The controversy is unfolding amid a broader legal reckoning for social media companies. TikTok, Meta, and YouTube are facing multiple high-profile court cases that challenge how platforms design, moderate, and profit from their systems. TikTok has also reached a settlement to avoid participating in a landmark social media addiction trial involving harms to young users.
In a polarized environment, technical explanations often fail to satisfy. When platforms provide limited transparency, users often interpret disruption through a political lens. For communities already sensitive to surveillance or silencing, the perception of censorship can be as damaging as censorship itself.
🔐 Privacy, Policy, and Perception
Days after the ownership deal, U.S. users were prompted to accept updated terms and a revised privacy policy.

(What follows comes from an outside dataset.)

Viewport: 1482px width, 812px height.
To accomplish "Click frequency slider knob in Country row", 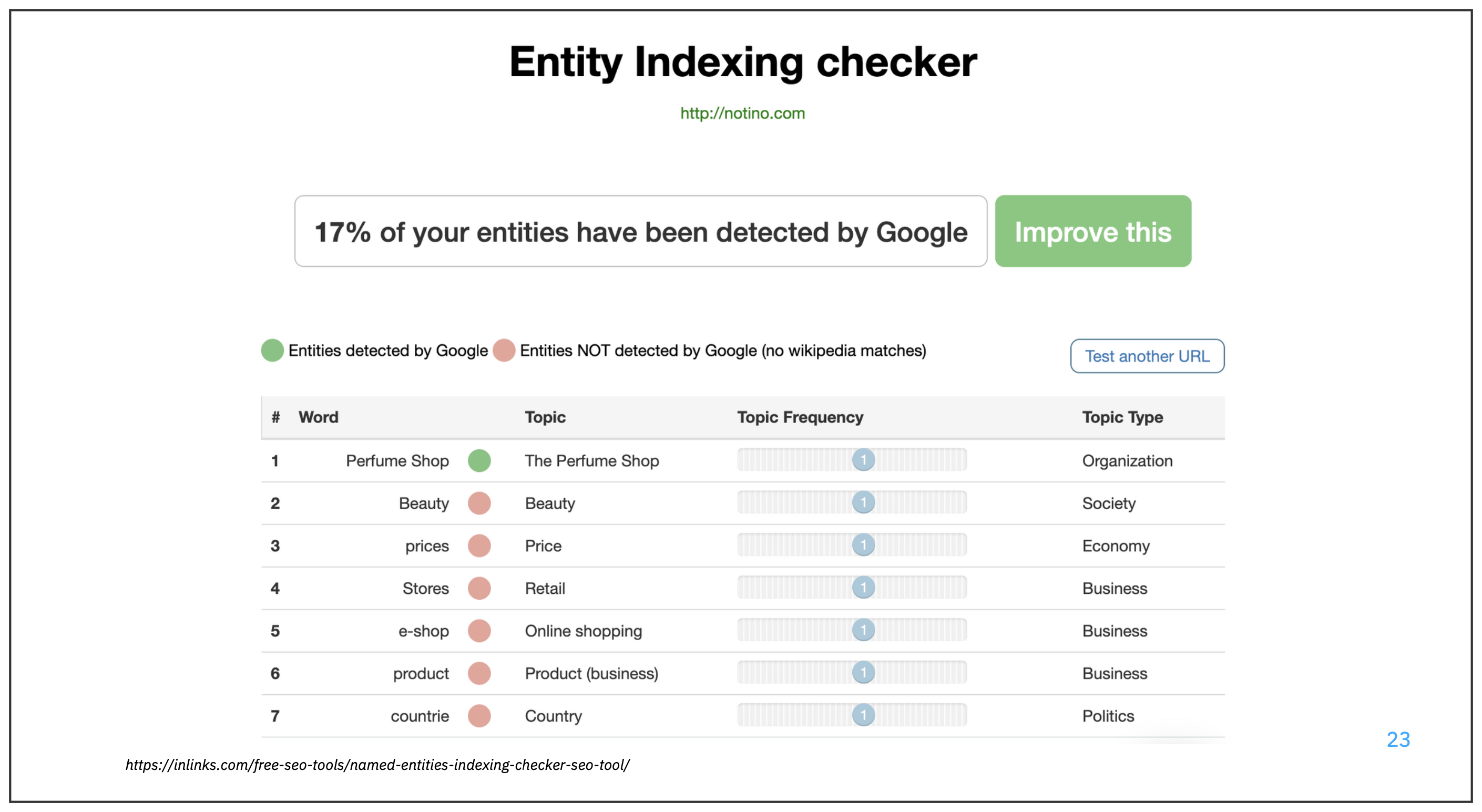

The policy explicitly listed sensitive categories of data TikTok may collect or process, including precise location, immigration status, gender identity, private messages, and data linked to minors.
Legal experts noted that much of the language reflects existing state privacy laws. But perception mattered more than precedent. App analytics firms reported that TikTok deletions in the United States surged by roughly 150% following the announcement, signaling a sharp erosion of user trust even as overall usage remained high.
🎥 Creators, Organizers, and the Cost of Uncertainty
Creators reported sudden drops in reach and engagement, disrupting income streams and undermining confidence in the platform. Grassroots organizers said their posts were no longer reaching audiences they had built over years.
Community media advocates note that platforms like TikTok have become especially important for communities of color, immigrant groups, and young people who lack access to traditional media channels. When algorithmic systems destabilize, those voices often lose visibility first.
🧠 Algorithms, Infrastructure, and the Trust Gap
Tech journalist Jacob Ward noted that because major communication platforms are controlled by private companies, users often cannot easily distinguish between intentional moderation and technical failure. TikTok’s systems are capable of tightly controlling reach and visibility, even if there is no evidence such controls were deliberately deployed in this case.
Ward compared the moment to Elon Musk’s takeover of Twitter, now X, which reshaped public expectations around how ownership can influence platform norms and speech.
🔮 Technology, Power, and Public Trust
What appears to have broken is not the app itself, but the belief among users that the platform belongs to them. As ownership, governance, and technical control grow more opaque, questions of trust may now define TikTok’s future in the United States more than questions of survival.
For communities that rely on digital platforms to be seen and heard, the stakes could not be higher.